What’s Your System Monitoring Solution?

System Monitoring Solution Cover

Prometheus and Grafana are today’s standards in the world of monitoring solutions. So, if you need an ideal system monitoring solution for the Linux environment, you should definitely consider installing these two with exporters best suited for your environment.

Today, we are going to use one of the best-known exporters called Node Exporter. It is used for scraping hardware and OS metrics exposed by *NIX kernels, written in Go with pluggable metric collectors. Node Exporter gives us general metrics like CPU, RAM, disk usage, and so on. For the purpose of this task, I will be using CentOS 7.6 OpenVZ VPS. So, let’s cut right to the chase and open some terminals.

System info:

[[email protected] ~]# cat /etc/*release
CentOS Linux release 7.6.1810 (Core)
NAME="CentOS Linux"
VERSION="7 (Core)"

Now, let’s upgrade.

[[email protected] ~]# yum upgrade -y

On this occasion, we are going to do everything from the terminal.

Prometheus

Our first task is to install Prometheus.

Firstly, you need to download the Prometheus source code:

[[email protected] ~]# wget --progress=dot https://github.com/$(wget https://github.com/prometheus/prometheus/releases/ -O - | egrep '/.*/.*/*.linux-amd64.tar.gz' -o)

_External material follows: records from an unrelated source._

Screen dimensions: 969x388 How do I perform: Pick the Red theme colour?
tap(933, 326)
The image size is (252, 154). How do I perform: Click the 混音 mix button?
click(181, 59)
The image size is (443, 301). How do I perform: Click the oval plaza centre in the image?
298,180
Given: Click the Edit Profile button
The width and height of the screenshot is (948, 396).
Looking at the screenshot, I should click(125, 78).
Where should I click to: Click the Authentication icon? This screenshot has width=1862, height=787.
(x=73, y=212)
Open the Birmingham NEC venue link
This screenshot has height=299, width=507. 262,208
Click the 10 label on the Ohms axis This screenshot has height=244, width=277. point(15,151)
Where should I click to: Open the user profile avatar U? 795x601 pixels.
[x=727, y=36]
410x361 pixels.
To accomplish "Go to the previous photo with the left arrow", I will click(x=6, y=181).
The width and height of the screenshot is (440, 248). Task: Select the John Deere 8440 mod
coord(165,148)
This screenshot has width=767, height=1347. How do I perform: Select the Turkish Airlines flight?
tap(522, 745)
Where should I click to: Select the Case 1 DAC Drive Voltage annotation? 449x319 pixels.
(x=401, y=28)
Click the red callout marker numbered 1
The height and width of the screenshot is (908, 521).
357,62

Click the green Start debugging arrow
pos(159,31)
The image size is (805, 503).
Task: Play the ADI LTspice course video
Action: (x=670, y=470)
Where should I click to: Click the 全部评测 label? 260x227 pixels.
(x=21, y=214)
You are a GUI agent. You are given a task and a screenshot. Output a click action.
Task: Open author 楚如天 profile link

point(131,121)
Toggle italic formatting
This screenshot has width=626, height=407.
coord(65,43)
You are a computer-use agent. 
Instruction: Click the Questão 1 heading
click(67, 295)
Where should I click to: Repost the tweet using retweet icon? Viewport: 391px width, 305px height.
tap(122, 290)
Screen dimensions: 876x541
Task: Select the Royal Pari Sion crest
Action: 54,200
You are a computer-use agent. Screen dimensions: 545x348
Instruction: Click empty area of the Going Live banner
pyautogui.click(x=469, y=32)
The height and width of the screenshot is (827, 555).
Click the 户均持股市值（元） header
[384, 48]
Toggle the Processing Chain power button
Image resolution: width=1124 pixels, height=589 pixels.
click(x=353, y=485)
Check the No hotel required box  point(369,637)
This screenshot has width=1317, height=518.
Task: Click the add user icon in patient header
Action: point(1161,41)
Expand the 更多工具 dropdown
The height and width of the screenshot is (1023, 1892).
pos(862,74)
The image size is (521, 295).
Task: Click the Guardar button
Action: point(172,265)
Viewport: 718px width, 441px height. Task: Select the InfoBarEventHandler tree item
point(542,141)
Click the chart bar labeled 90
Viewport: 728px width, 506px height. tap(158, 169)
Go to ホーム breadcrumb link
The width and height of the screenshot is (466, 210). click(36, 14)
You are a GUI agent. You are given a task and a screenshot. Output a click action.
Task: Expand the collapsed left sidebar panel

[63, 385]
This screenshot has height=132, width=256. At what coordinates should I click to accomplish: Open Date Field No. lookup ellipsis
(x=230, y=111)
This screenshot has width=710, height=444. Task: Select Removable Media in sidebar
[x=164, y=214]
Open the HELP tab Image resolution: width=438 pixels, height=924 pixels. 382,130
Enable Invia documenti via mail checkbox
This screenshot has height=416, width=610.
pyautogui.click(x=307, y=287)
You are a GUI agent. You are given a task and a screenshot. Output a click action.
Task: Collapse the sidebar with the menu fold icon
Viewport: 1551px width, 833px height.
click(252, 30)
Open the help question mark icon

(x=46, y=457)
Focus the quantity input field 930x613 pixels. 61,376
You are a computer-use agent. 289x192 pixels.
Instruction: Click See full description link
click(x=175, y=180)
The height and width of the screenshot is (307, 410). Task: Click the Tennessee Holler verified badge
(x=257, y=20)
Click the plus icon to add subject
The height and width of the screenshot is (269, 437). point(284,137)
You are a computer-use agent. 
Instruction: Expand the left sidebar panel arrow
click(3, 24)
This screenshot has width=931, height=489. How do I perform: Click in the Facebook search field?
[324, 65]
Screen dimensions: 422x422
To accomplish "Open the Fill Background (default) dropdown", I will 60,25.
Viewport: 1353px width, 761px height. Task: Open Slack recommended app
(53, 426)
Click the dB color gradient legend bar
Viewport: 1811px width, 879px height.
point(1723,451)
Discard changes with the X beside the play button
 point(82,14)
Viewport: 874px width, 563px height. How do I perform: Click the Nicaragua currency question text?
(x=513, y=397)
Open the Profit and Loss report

Secondly, you need to create the necessary directories:

[[email protected] ~]# mkdir -p /etc/prometheus
[[email protected] ~]# mkdir -p /var/lib/prometheus

Then, we are going to add a dedicated user without shell access and home directory:

[[email protected] ~]# useradd --no-create-home --shell /bin/false prometheus

Change the ownership of the previously created directories:

[[email protected] ~]# chown -R prometheus:prometheus /etc/prometheus
[[email protected] ~]# chown -R prometheus:prometheus /var/lib/prometheus

Unpack the Prometheus source code:

[[email protected] ~]# tar -xvzf prometheus-*.tar.gz

Copy the files to their dedicated paths:

[[email protected] ~]# cp -r prometheus-*/prometheus /usr/local/bin/
[[email protected] ~]# cp -r prometheus-*/promtool /usr/local/bin/
[[email protected] ~]# cp -r prometheus-*/consoles /etc/prometheus/
[[email protected] ~]# cp -r prometheus-*/console_libraries/ /etc/prometheus/

Change ownership:

[[email protected] ~]# chown prometheus:prometheus /usr/local/bin/prometheus
[[email protected] ~]# chown prometheus:prometheus /usr/local/bin/promtool
[[email protected] ~]# chown -R prometheus:prometheus /etc/prometheus/consoles
[[email protected] ~]# chown -R prometheus:prometheus /etc/prometheus/console_libraries

Copy the main Prometheus config file and changing its owner:

[[email protected] ~]# cp -r prometheus-*/prometheus.yml /etc/prometheus/
[[email protected] ~]# chown prometheus:prometheus /etc/prometheus/prometheus.yml

Now for the fun part.

Add custom systemd service:

[[email protected] ~]# cat <<EOF | sudo tee /etc/systemd/system/prometheus.service
[Unit]
Description=Prometheus
Wants=network-online.target
After=network-online.target

[Service]
User=prometheus
Group=prometheus
Type=simple
ExecStart=/usr/local/bin/prometheus \
--config.file /etc/prometheus/prometheus.yml \
--storage.tsdb.path /var/lib/prometheus/ \
--web.console.templates=/etc/prometheus/consoles \
--web.console.libraries=/etc/prometheus/console_libraries

[Install]
WantedBy=multi-user.target
EOF

Systemd daemon needs to be restarted since we have created a new service in the previous step: 

[[email protected] ~]# systemctl daemon-reload

Then, it is time to start the Prometheus service and enable it to start automatically at boot:

[[email protected] ~]# systemctl enable --now prometheus && systemctl status prometheus
● prometheus.service - Prometheus
Loaded: loaded (/etc/systemd/system/prometheus.service; disabled; vendor preset: disabled)
Active: active (running) since Sun 2019-07-21 08:19:48 MDT; 10ms ago
Main PID: 1848 (prometheus)
CGroup: /system.slice/prometheus.service
└─1848 /usr/local/bin/prometheus --config.file /etc/prometheus/prometheus.yml --storage.tsdb.path /var/lib/prometheus/ --web.console.templates=/etc/prometheus/consoles --web.console.libraries=/etc/prometheus/console_libraries...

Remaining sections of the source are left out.